L1-norm and L2-norm regularization doc (dotnet#3586)

wschin · web-flow · commit a1b5eaabedda · 2019-05-28T10:37:25.000-07:00
diff --git a/docs/api-reference/algo-details-sdca-refs.md b/docs/api-reference/algo-details-sdca-refs.md
@@ -0,0 +1,8 @@
+For more information, see:
+* [Scaling Up Stochastic Dual Coordinate
+  Ascent.](https://www.microsoft.com/en-us/research/wp-content/uploads/2016/06/main-3.pdf)
+* [Stochastic Dual Coordinate Ascent Methods for Regularized Loss
+  Minimization.](http://www.jmlr.org/papers/volume14/shalev-shwartz13a/shalev-shwartz13a.pdf)
+
+
+Check the See Also section for links to examples of the usage.
diff --git a/docs/api-reference/algo-details-sdca.md b/docs/api-reference/algo-details-sdca.md
@@ -27,36 +27,3 @@ and therefore everyone eventually reaches the same place. Even in
 non-strongly-convex cases, you will get equally-good solutions from run to run.
 For reproducible results, it is recommended that one sets 'Shuffle' to False and
 'NumThreads' to 1.
-
-This learner supports [elastic net
-regularization](https://en.wikipedia.org/wiki/Elastic_net_regularization): a
-linear combination of the L1 and L2 penalties of the [lasso and ridge
-methods](https://www.datacamp.com/community/tutorials/tutorial-ridge-lasso-elastic-net).
-It can be specified by the 'L2Const' and 'L1Threshold' parameters. Note that the
-'L2Const' has an effect on the number of needed training iterations. In general,
-the larger the 'L2Const', the less number of iterations is needed to achieve a
-reasonable solution. Regularization is a method that can render an ill-posed
-problem more tractable and prevents overfitting by penalizing model's magnitude
-usually measured by some norm functions. This can improve the generalization of
-the model learned by selecting the optimal complexity in the [bias-variance
-tradeoff](https://en.wikipedia.org/wiki/Bias%E2%80%93variance_tradeoff).
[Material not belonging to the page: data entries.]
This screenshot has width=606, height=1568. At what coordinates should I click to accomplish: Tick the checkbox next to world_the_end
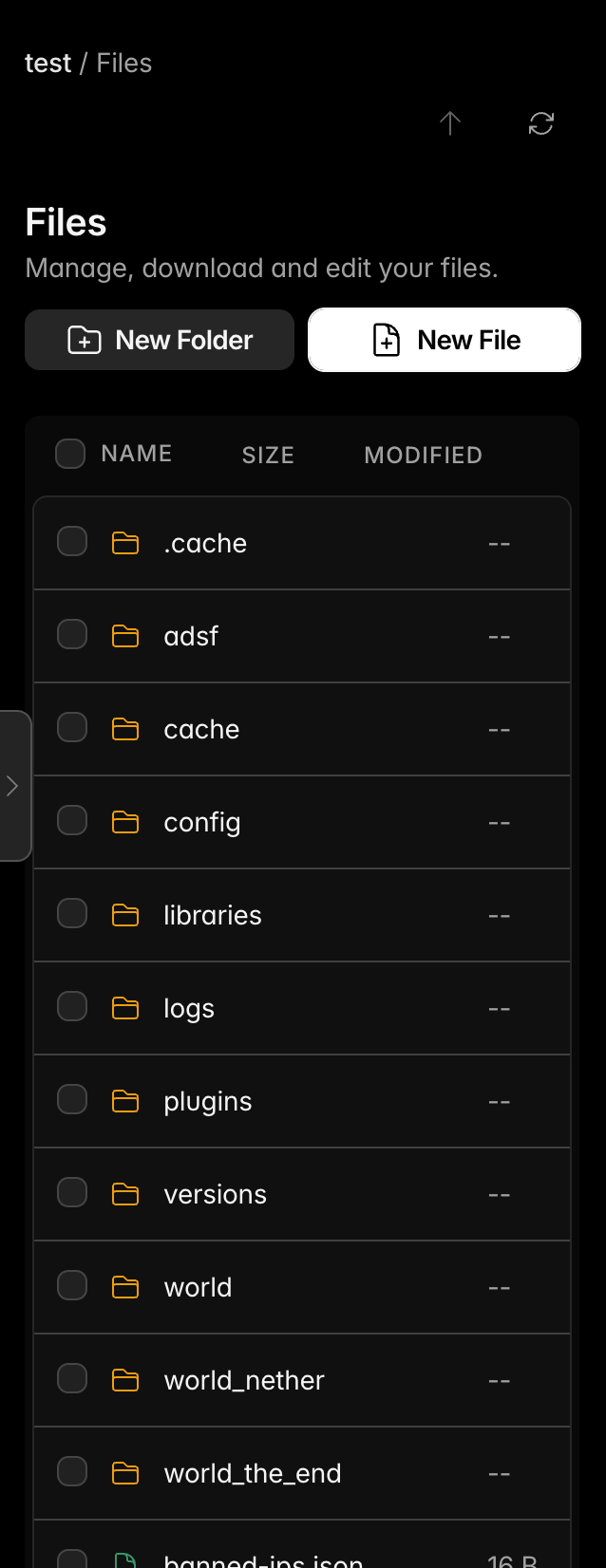(72, 1471)
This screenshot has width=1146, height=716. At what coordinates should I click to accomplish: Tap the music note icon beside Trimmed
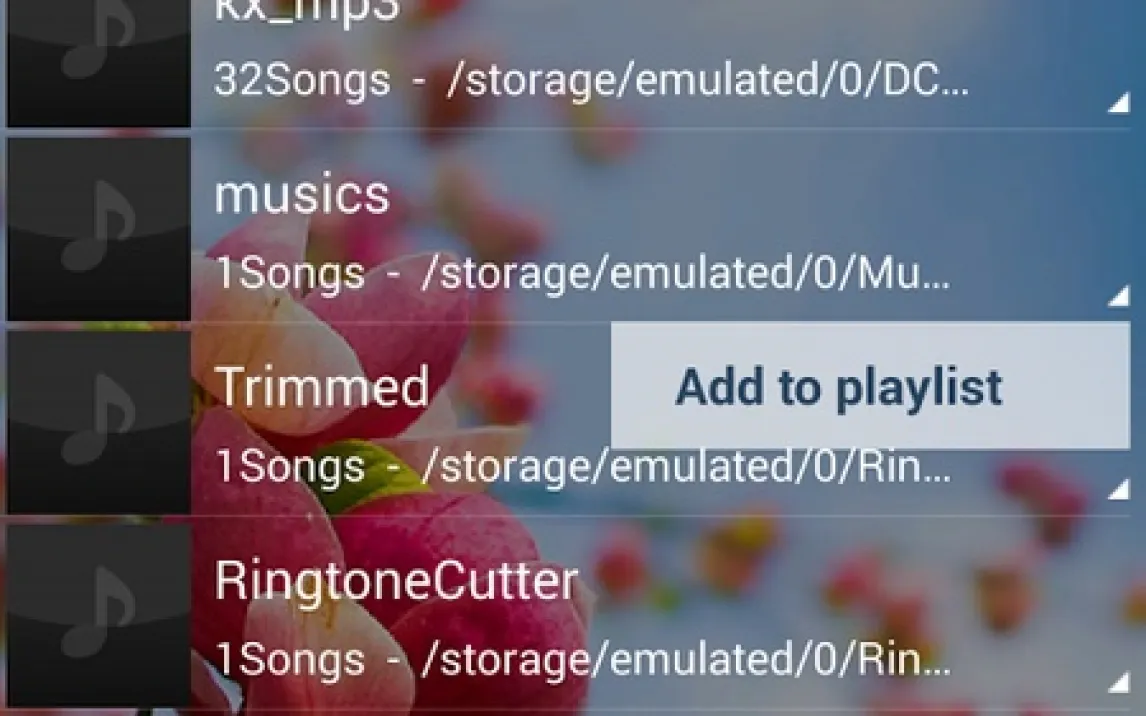coord(99,422)
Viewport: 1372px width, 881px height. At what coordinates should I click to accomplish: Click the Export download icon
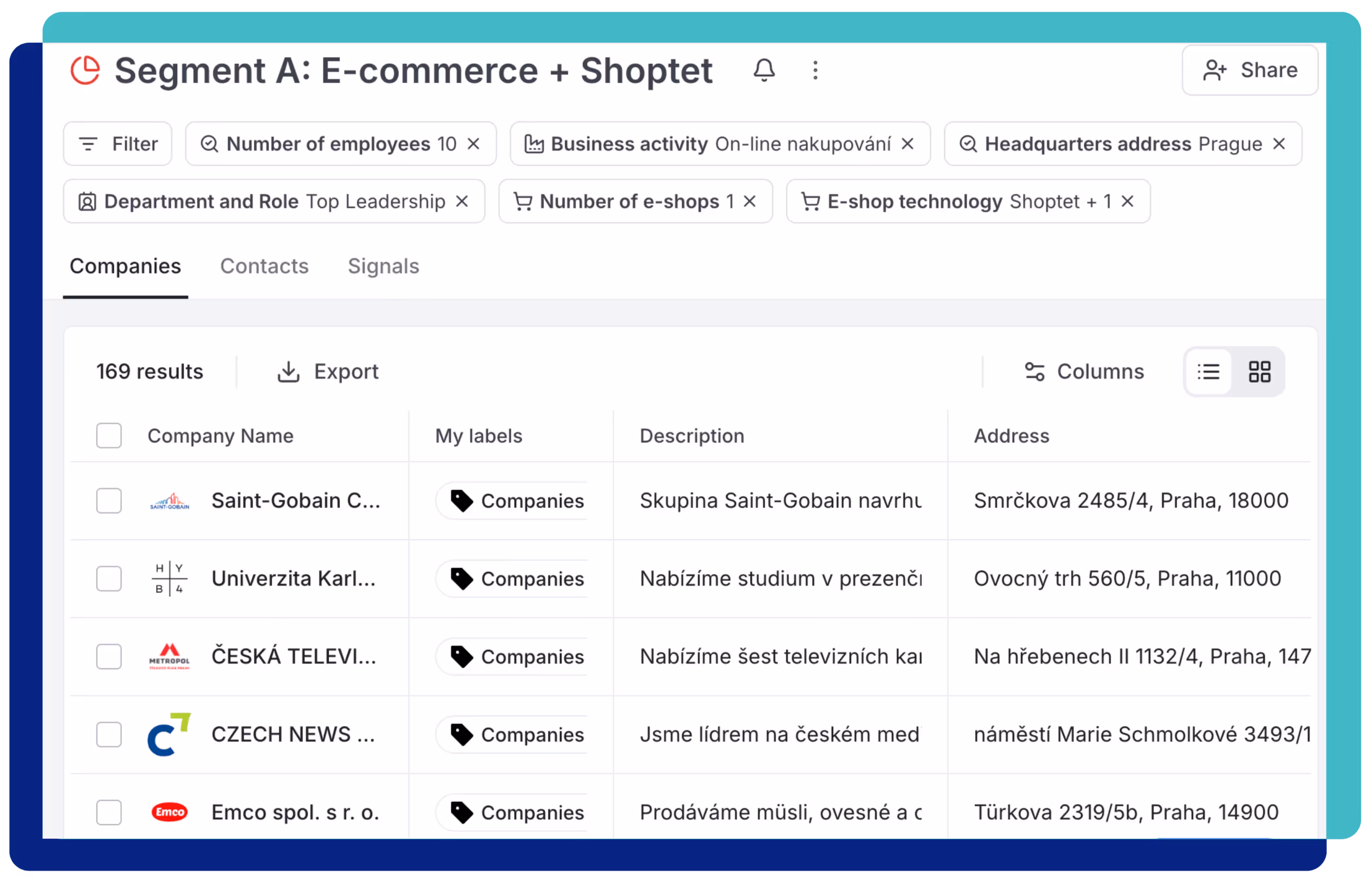289,371
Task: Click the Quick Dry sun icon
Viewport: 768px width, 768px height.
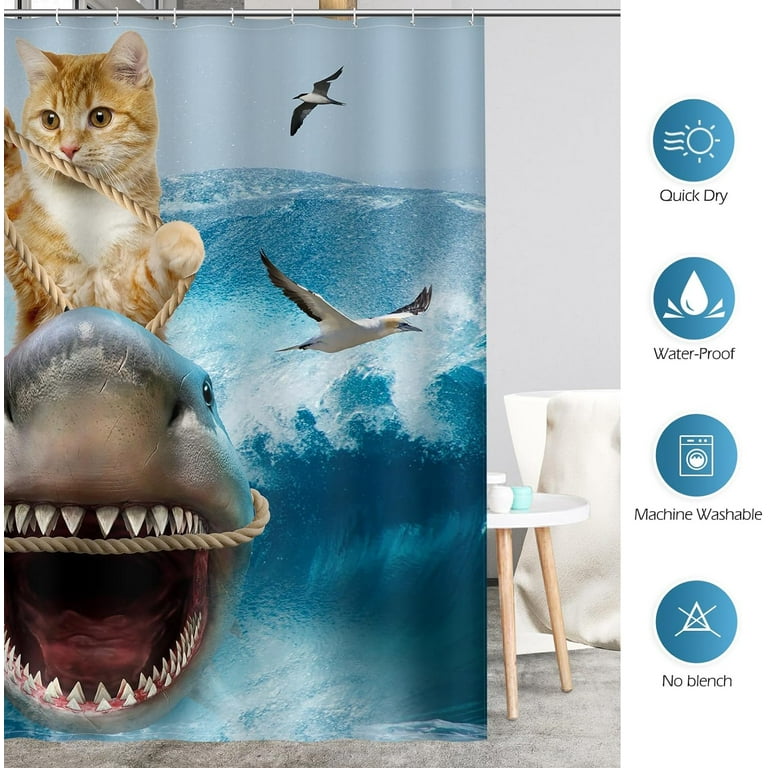Action: [x=693, y=140]
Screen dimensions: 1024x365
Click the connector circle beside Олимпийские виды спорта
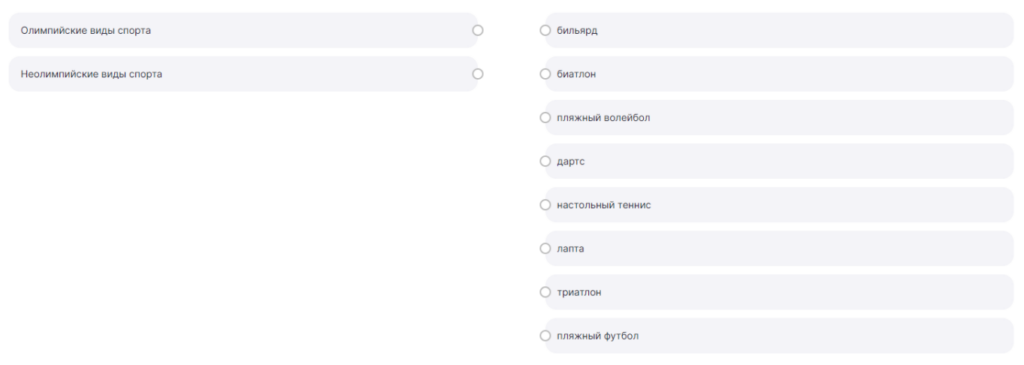click(477, 30)
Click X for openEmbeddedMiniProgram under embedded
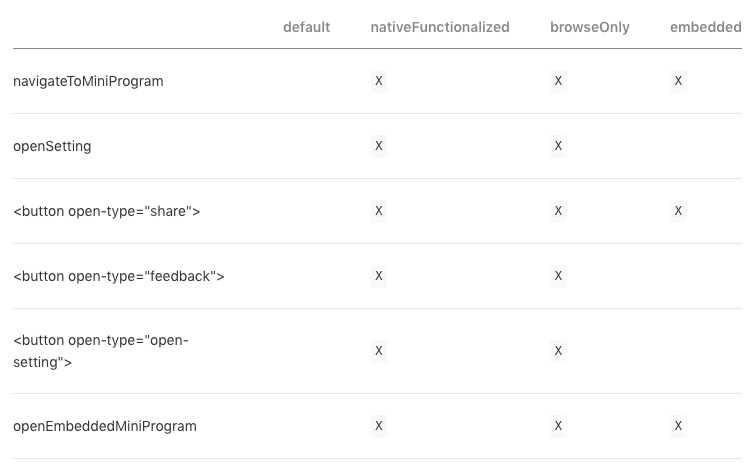Image resolution: width=755 pixels, height=466 pixels. [x=678, y=426]
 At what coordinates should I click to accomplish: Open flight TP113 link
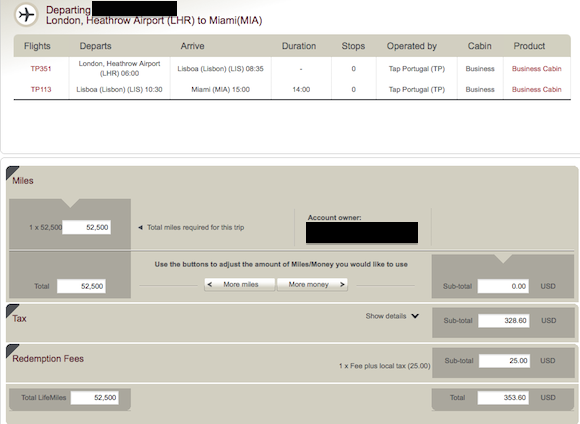pos(41,90)
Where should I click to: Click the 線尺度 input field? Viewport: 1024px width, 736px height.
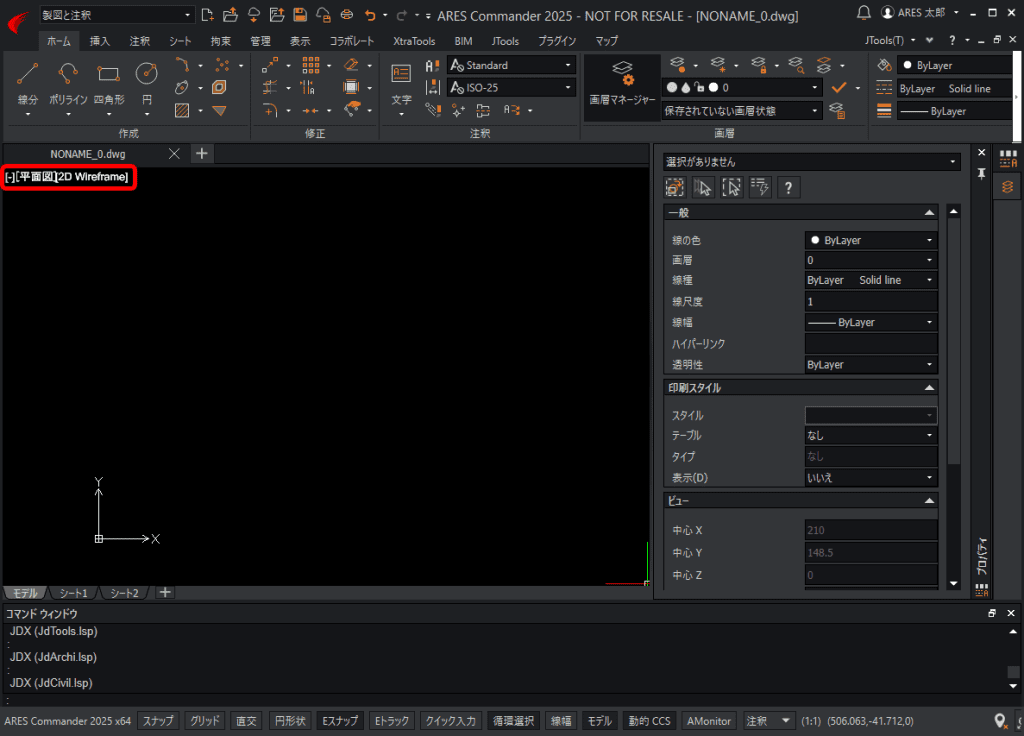click(x=871, y=301)
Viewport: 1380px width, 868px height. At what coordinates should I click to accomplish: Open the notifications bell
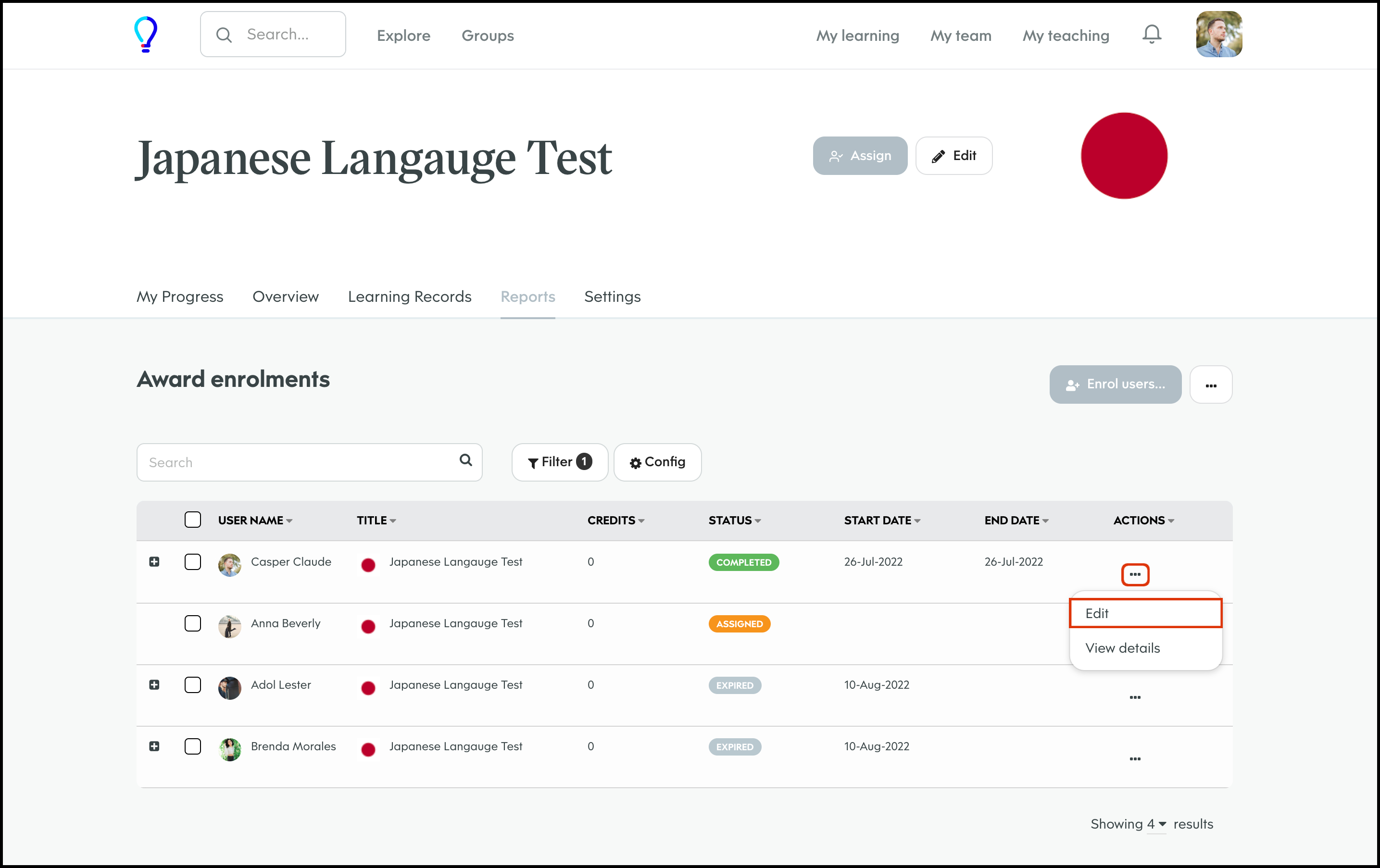(1151, 35)
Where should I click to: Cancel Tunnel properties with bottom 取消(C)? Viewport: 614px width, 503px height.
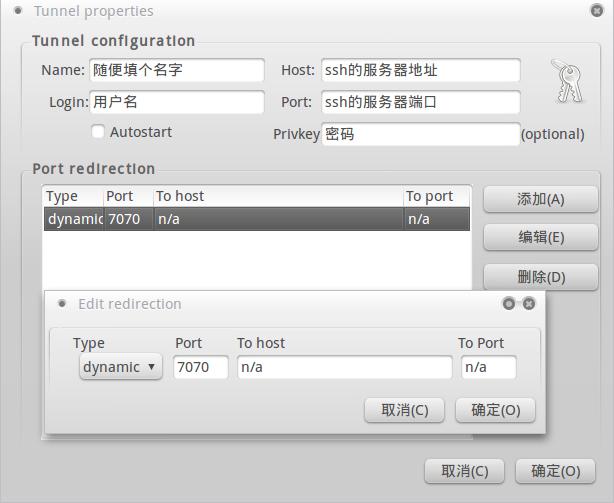pyautogui.click(x=465, y=471)
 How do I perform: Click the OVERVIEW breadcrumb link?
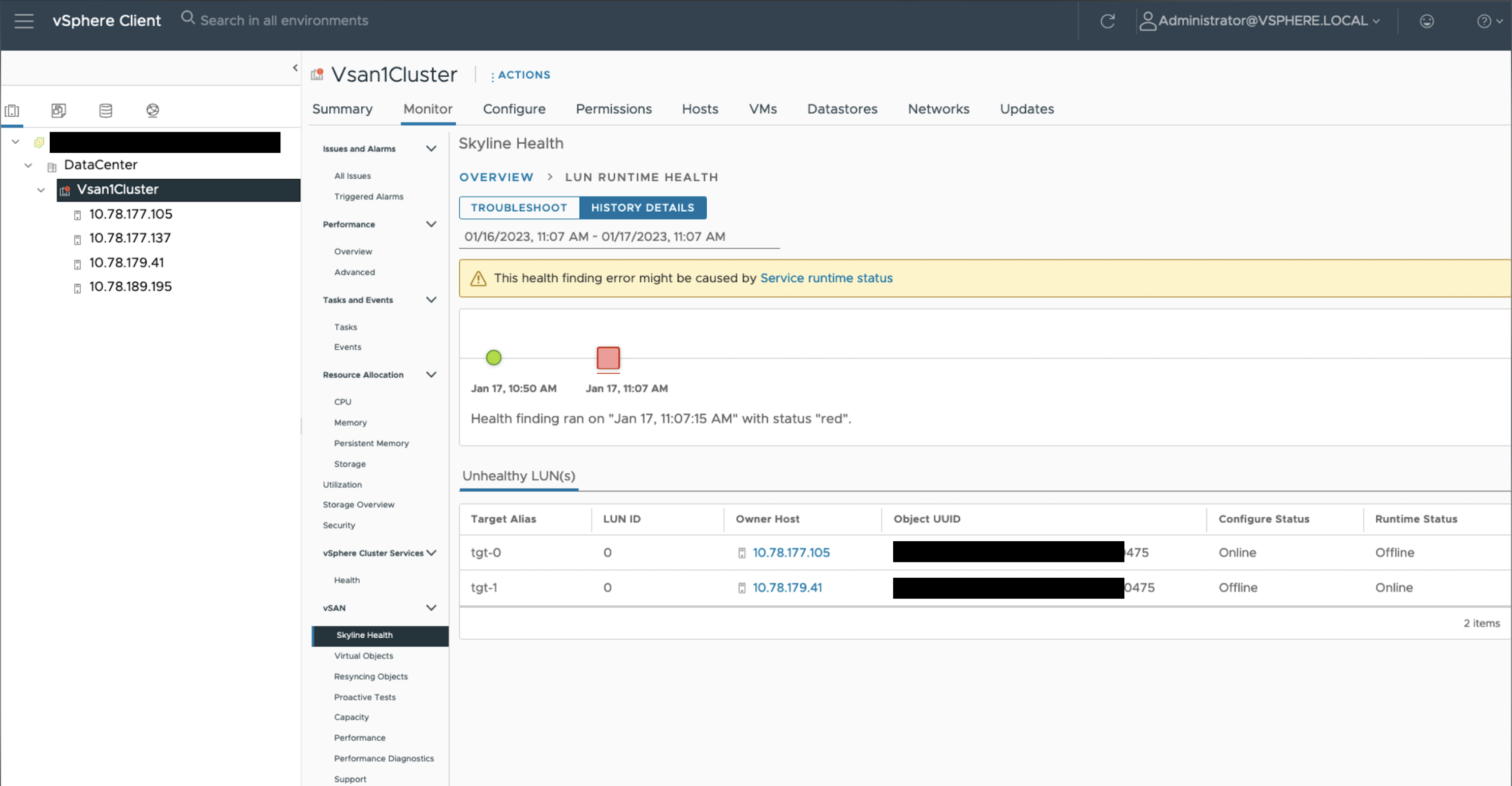click(496, 177)
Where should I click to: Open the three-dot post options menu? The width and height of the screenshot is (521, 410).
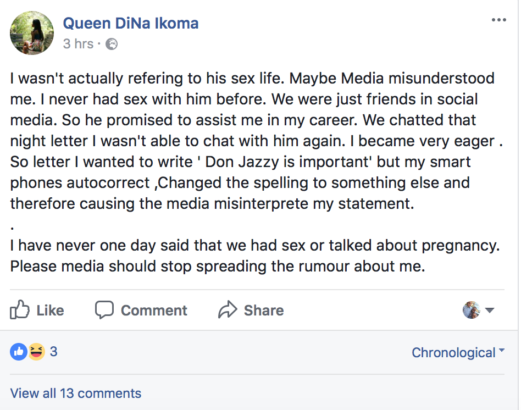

-Regularization works by adding the penalty that is associated with coefficient
-values to the error of the hypothesis. An accurate model with extreme
-coefficient values would be penalized more, but a less accurate model with more
-conservative values would be penalized less.
-
-L1-nrom and L2-norm regularizations have different effects and uses that are
-complementary in certain respects. Using L1-norm can increase sparsity of the
-trained $\textbf{w}$. When working with high-dimensional data, it shrinks small
-weights of irrevalent features to 0 and therefore no reource will be spent on
-those bad features when making prediction. L2-norm regularization is preferable
-for data that is not sparse and it largely penalizes the existence of large
-weights.
-
-For more information, see:
-* [Scaling Up Stochastic Dual Coordinate
-  Ascent.](https://www.microsoft.com/en-us/research/wp-content/uploads/2016/06/main-3.pdf)
-* [Stochastic Dual Coordinate Ascent Methods for Regularized Loss
-  Minimization.](http://www.jmlr.org/papers/volume14/shalev-shwartz13a/shalev-shwartz13a.pdf)
-
-Check the See Also section for links to examples of the usage.
diff --git a/docs/api-reference/regularization-l1-l2.md b/docs/api-reference/regularization-l1-l2.md
@@ -0,0 +1,28 @@
+This class uses [empricial risk minimization](https://en.wikipedia.org/wiki/Empirical_risk_minimization) (i.e., ERM)
+to formulate the optimization problem built upon collected data.
+Note that empricial risk is usually measured by applying a loss function on the model's predictions on collected data points.
+If the training data does not contain enough data points
+(for example, to train a linear model in $n$-dimensional space, we need at least $n$ data points),
+[overfitting](https://en.wikipedia.org/wiki/Overfitting) may happen so that
+the model produced by ERM is good at describing training data but may fail to predict correct results in unseen events.
+[Regularization](https://en.wikipedia.org/wiki/Regularization_(mathematics)) is a common technique to alleviate
+such a phenomenon by penalizing the magnitude (usually measured by the
+[norm function](https://en.wikipedia.org/wiki/Norm_(mathematics))) of model parameters.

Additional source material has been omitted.